Fuente: Diario EL TIEMPO, Bogotá, Enero 5, 2007

AMÉRICA LATINA ¿Hacia la polarización?

ÁLVARO SIERRA *


NOTICIAS

 

Entre el 27 de noviembre del 2005 y el 3 de diciembre del 2006 votaron en elecciones presidenciales 193 millones de personas en 12 países de América Latina (la mitad de ellas en Brasil). Una maratón electoral sin precedente, objeto de los más diversos comentarios. La mayoría de los cuales ha intentado en vano detectar tendencias generales. Pasando por alto, curiosamente, la que es, quizá, la conclusión más clara. Y más preocupante. 

En una región donde, según la firma encuestadora Latinobarómetro, las instituciones más populares son los bomberos y la Iglesia , y las más desprestigiadas los Congresos y los partidos políticos, los 12 presidentes elegidos lograron 105 millones de votos. La participación promedio fue alta (más de 70 por ciento, con voto obligatorio en varios países), salvo excepciones, en Colombia y Venezuela.

 La variedad de los comentarios es reveladora. La revista inglesa The Economist vio un fortalecimiento de la democracia. Hubo quienes detectaron un giro a la izquierda. O se felicitaron porque no se consolidó la 'ola roja'. Algunos arroparon a la izquierda latinoamericana bajo el amplio manto de "socialdemocracia". Otros la diseccionaron en componentes nacionales que van del rosa Bachelet al escarlata Chávez. Algunos ponen el signo en la relación de cada gobernante con Estados Unidos.

 El caso es que es difícil establecer constantes regionales.

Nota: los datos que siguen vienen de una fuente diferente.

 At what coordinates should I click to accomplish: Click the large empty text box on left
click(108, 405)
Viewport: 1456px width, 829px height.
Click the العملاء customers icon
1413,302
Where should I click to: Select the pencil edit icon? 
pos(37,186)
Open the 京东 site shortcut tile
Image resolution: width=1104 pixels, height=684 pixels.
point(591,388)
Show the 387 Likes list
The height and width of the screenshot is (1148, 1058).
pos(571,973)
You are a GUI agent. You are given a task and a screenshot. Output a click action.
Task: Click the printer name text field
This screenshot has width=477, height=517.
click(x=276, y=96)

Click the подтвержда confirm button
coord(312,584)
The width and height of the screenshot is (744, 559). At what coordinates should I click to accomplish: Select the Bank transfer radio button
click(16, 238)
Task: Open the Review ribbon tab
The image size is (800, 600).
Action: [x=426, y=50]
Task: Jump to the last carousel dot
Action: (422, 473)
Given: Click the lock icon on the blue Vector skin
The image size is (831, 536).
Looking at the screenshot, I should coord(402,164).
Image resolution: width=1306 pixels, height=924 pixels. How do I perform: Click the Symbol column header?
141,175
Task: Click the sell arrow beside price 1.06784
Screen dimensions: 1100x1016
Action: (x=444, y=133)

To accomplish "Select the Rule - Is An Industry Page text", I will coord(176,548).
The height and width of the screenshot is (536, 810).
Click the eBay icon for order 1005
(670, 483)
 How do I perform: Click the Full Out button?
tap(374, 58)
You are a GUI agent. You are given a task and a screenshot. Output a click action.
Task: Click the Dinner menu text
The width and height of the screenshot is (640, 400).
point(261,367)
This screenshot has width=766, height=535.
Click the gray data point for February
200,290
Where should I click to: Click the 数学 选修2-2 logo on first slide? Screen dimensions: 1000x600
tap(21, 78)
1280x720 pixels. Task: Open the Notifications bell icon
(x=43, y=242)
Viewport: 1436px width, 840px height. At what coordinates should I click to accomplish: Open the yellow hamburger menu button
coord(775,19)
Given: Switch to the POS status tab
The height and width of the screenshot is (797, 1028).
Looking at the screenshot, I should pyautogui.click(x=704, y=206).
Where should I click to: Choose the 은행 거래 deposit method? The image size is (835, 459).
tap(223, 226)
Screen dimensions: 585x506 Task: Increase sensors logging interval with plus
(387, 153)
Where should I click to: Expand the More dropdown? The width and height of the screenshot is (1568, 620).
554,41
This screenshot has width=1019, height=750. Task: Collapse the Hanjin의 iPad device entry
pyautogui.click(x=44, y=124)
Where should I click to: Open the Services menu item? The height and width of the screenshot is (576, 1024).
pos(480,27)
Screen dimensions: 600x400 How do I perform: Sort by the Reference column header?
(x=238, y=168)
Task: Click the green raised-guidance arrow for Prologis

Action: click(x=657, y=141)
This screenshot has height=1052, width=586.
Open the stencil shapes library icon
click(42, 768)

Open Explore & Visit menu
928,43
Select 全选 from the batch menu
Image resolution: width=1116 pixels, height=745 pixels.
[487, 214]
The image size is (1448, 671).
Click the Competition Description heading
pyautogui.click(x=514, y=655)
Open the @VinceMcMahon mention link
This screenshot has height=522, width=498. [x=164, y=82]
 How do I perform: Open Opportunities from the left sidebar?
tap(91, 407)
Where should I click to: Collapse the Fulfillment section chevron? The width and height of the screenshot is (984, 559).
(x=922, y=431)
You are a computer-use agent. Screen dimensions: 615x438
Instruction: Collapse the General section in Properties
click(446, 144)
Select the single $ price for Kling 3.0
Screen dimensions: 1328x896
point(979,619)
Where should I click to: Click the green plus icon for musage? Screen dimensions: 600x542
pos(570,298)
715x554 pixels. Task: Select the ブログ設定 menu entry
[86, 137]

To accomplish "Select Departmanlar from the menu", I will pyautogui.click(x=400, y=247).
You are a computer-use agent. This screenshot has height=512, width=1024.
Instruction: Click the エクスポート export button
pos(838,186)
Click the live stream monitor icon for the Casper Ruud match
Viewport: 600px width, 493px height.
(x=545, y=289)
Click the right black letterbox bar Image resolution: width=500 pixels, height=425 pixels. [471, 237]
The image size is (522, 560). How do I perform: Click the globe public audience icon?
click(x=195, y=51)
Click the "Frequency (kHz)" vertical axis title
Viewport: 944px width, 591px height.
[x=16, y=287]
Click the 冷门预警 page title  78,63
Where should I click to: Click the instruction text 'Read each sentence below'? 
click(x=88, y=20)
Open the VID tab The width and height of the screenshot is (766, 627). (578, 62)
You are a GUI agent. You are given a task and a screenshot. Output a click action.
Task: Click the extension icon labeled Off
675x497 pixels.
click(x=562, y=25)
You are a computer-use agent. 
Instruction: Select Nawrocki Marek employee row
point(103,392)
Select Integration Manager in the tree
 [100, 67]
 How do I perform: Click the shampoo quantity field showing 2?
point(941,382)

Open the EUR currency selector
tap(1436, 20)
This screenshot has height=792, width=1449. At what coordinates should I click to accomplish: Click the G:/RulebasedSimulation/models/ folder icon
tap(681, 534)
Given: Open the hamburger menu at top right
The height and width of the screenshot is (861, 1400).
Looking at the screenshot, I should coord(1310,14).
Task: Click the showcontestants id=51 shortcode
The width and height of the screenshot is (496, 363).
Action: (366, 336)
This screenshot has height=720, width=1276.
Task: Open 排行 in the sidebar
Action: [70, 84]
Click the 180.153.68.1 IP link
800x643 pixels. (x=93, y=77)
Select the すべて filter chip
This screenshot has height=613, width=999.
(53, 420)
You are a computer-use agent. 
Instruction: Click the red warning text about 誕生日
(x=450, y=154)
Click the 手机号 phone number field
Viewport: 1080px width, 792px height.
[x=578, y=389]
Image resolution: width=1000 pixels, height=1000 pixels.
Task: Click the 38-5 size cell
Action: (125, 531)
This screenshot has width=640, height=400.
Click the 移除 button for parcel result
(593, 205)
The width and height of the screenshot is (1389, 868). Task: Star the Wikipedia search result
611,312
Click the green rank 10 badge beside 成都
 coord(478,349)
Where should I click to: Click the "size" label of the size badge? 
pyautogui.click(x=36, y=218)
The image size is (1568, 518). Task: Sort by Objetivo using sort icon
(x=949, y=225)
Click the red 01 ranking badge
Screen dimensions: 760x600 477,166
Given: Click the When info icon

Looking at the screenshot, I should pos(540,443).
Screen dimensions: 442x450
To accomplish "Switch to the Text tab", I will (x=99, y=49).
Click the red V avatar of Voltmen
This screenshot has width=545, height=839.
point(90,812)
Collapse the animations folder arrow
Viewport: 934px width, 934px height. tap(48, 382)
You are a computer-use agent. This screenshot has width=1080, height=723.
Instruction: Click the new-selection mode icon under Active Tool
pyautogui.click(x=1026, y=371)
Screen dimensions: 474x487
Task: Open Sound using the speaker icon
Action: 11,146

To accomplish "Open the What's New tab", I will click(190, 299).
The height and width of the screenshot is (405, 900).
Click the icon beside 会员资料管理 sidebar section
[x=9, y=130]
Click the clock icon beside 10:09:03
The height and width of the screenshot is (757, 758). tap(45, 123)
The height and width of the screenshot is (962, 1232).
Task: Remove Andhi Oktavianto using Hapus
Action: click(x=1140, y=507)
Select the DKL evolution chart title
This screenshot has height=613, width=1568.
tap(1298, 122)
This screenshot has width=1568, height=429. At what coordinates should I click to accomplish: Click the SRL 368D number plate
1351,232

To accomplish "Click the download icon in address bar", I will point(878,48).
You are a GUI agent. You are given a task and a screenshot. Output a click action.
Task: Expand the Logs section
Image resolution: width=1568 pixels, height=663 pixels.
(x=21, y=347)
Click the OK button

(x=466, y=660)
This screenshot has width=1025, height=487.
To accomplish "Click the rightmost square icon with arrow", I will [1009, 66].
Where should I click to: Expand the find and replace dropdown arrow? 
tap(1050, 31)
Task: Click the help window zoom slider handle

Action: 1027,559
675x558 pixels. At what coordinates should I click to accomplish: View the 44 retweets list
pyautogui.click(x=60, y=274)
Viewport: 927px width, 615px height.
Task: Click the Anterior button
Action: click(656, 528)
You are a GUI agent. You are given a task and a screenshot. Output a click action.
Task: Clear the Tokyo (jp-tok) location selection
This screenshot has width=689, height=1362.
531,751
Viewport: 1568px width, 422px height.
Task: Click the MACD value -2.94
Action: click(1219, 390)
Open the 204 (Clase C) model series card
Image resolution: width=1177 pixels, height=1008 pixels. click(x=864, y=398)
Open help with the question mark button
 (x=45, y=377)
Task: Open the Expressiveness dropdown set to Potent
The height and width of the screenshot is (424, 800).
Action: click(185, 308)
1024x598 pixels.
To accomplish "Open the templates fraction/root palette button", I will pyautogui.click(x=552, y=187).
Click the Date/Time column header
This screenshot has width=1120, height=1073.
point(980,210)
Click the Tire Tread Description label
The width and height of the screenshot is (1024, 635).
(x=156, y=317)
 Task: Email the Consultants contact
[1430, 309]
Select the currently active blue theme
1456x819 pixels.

Además de que la izquierda y la derecha se han corrido al centro, es complicado aplicar esos acartonados calificativos a políticos que hacen toda clase de malabares retóricos y programáticos con tal de ganar.

 ¿La gente apoya el statu quo? Sí: la mitad de los nuevos presidentes fueron reelegidos -en Colombia, Venezuela, Brasil, Costa Rica, Perú y Nicaragua-. No: solo en Brasil, Colombia y Venezuela se premió al presidente en funciones (en los otros tres países fueron reelegidos después de años de no estar en el poder); y en México (no sin el pedal del fraude) y Chile continuaron los partidos o coaliciones de gobierno. En otros seis países -Honduras, Nicaragua, Costa Rica, Ecuador Bolivia y Perú- ganaron opositores o independientes.

 ¿Es uniforme la oposición que ganó? No. La hay de tinte conservador en Honduras, socialdemócrata en Costa Rica, de izquierda 'dura' en Bolivia, Nicaragua y Ecuador, de centro en Perú.

 ¿El continuismo es de un solo color? Tampoco: siguió en el poder la izquierda 'dura' en Venezuela, la moderada en Chile y Brasil y el centro derecha en Colombia.

 Si es arriesgado establecer tendencias homogéneas, sí hay una conclusión que, quizá, no se ha resaltado suficiente: estos procesos electorales dieron lugar a una polarización -feroz, en casos como Venezuela, México, Bolivia; muy fuerte en Ecuador, Nicaragua e incluso, en torno al fenecido dictador, en Chile-. Polarización que tiene lugar entre una izquierda y una derecha cada vez más definidas.

 Mientras el trasfondo de cuatro años de crecimiento sostenido y una reducción de la pobreza de 4 por ciento entre el 2002 y el 2006 en la región llevan a algunos a ver con optimismo que la democracia como motor de desarrollo gana terreno entre el electorado latinoamericano, la última encuesta de Latinobarómetro señala que, por primera vez, las zonas más ricas parecen votar por la derecha y las más pobres por la izquierda en México, Brasil, Bolivia, Ecuador y Perú.

 ¿Muestran Oaxaca y Bolivia el camino de América Latina? Es pronto para afirmarlo. Pero no lo es hacerse la pregunta.

 

* Editor de páginas editoriales de EL TIEMPO, Bogotá.